═════ Data provided ═════

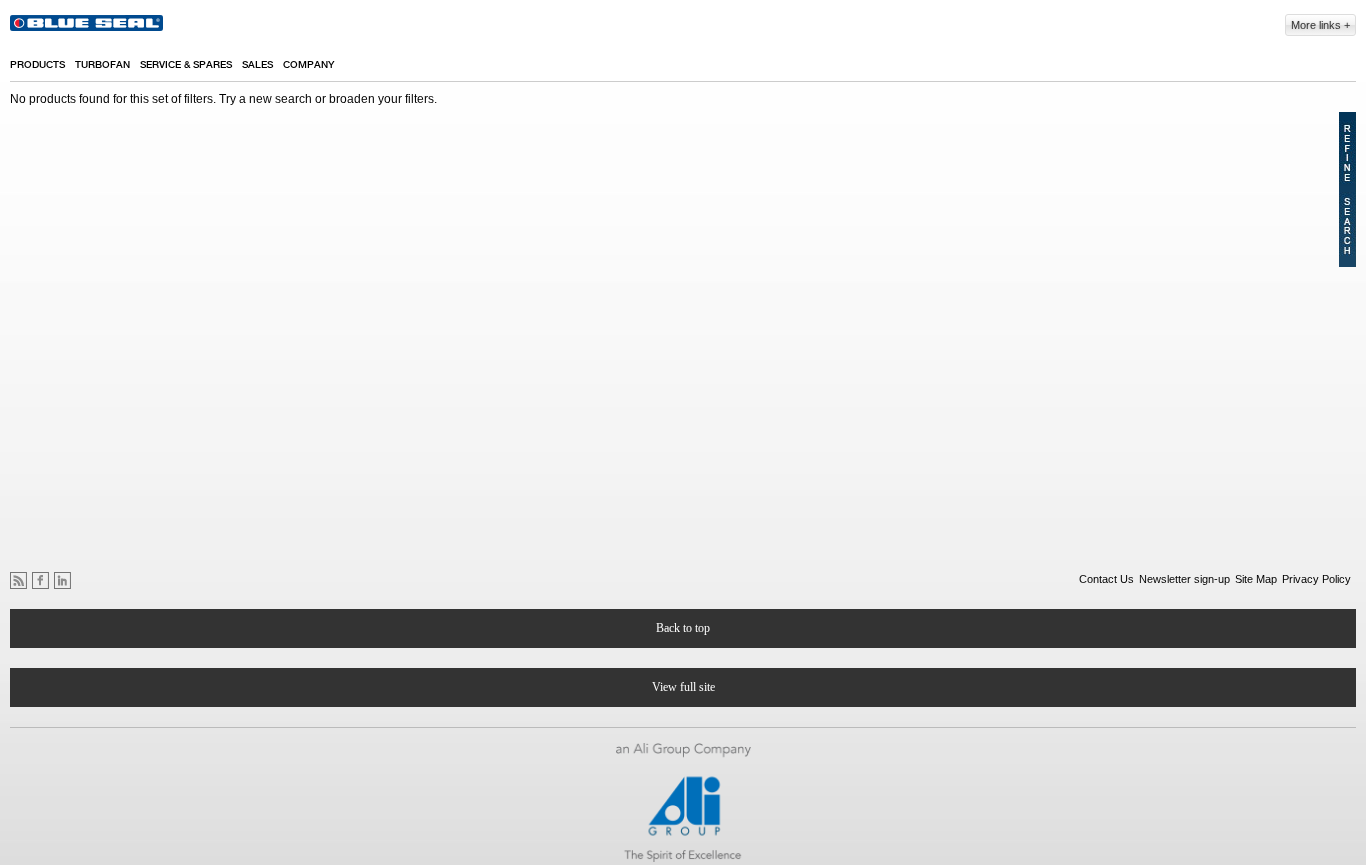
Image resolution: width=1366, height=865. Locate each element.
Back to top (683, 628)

═════
═════ Data provided ═════

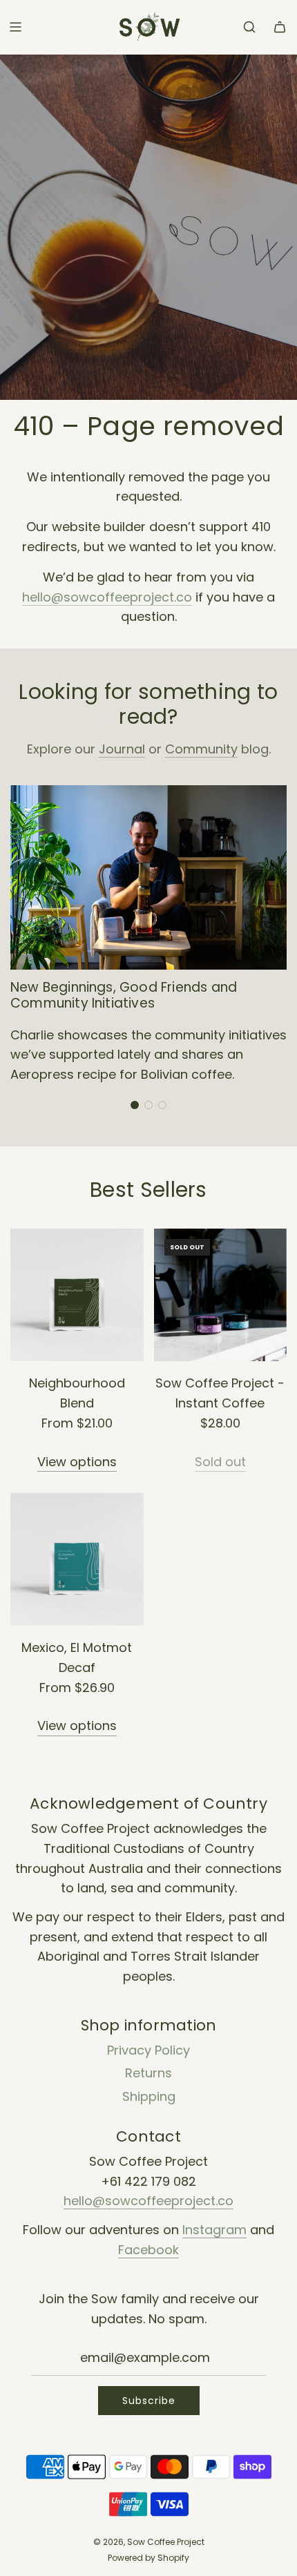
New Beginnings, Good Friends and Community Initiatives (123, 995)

═════
═════ Data provided ═════

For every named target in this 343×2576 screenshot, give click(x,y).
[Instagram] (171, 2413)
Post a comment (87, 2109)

═════

→ **Problem to solve**
As listed above, the lines from the line with "Image resolution: width=1366, height=865." to the line with "Back to top (683, 628)" are to be echoed exactly, with both ends included and nothing added.

→ **Solution to this exercise**
Image resolution: width=1366, height=865. Locate each element.
Back to top (683, 628)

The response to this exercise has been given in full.